- [CONSIGNA ESCRITA 1]: Actualiza las entradas comprendidas desde la línea que contiene "You are a computer-use" hasta la que contiene "click(310, 126)", ambas incluidas, cambiando "input field" por "text box" sin tocar nada más. Devuelve solo esas líneas.

- [FRAGMENTO DEL TEXTO]:
· · ·
Resultaba graciosa esta distinción en un pueblo tan pequeño; la división era una línea 

imaginaria que tenía como referencia divisoria la pequeña cuesta que formaba la calle Real a 

la altura del albañal de la casa del tío Anastasio (hoy medio caída); pertenecíamos a la “calle 

arriba” los que vivíamos desde allí con dirección a Jaraices y Fontiveros, y eran de la “calle 

abajo” los que vivían desde ese lugar con dirección a la laguna de la Ahoguera del camino de  

Cabezas. ¡Qué disfrute tan fastuoso con aquellas palizas que nos dábamos a jugar!  

 

La Nochebuena era una gran fiesta familiar, similar a las actuales, aunque con una 



presencia insustituible, la de nuestros padres, que para los que vamos cumpliendo años ya no 

es posible; también se diferenciaban porque la presencia de turrón y de dulces era muy 

diferente de la actualidad. Después de la celebración en familia, los chavales y los “mozos” 

salíamos en casa de la Evarista a jugar a las cartas, y posteriormente, muchos años, 

rondábamos las calles cantando y haciendo el gamberro. En ocasiones se decía “La Misa del 

Gallo”, lo que servía de pretexto para anticipar la reunión masculina, ya que en aquella época 

era impensable que las chicas y las “mozas” pudiesen salir a esas horas de casa. ¡Qué 

vergüenza de aquella sociedad tan machista e intolerable!
· · ·
- [MATERIAL MOSTRADO]:
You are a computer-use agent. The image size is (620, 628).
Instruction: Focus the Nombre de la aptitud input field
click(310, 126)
· · ·
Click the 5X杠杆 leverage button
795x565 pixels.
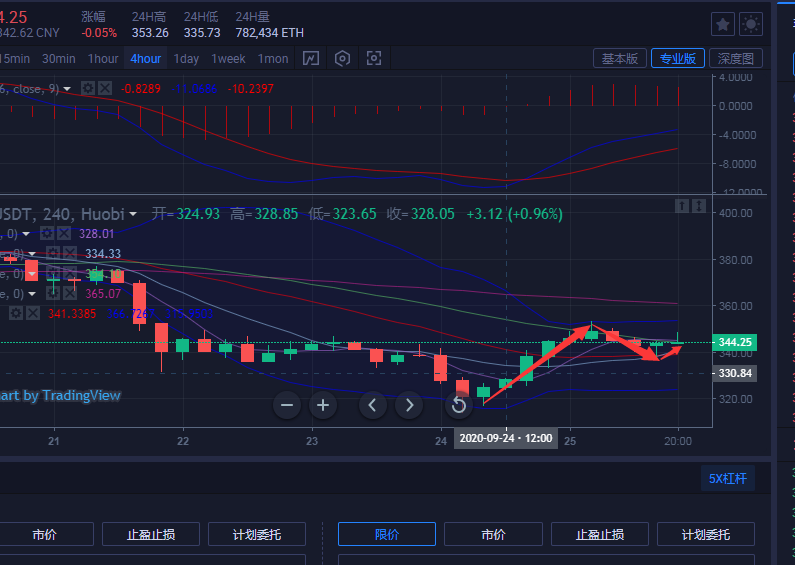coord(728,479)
· · ·
- [CONSIGNA ESCRITA 2]:
Responde a estas preguntas sobre el fragmento del texto:
(a) ¿Qué calle formaba la pequeña cuesta que servía de referencia divisoria?
(b) ¿En casa de quién jugaban a las cartas los chavales y los "mozos" después de la celebración familiar de Nochebuena?
(c) ¿En dirección a qué lugares vivían los de la "calle arriba"?

- [RESPUESTA RESUELTA 1]:
You are a computer-use agent. The image size is (620, 628).
Instruction: Focus the Nombre de la aptitud text box
click(310, 126)

- [RESPUESTA RESUELTA 2]:
(a) La calle Real.
(b) En casa de la Evarista.
(c) En dirección a Jaraices y Fontiveros.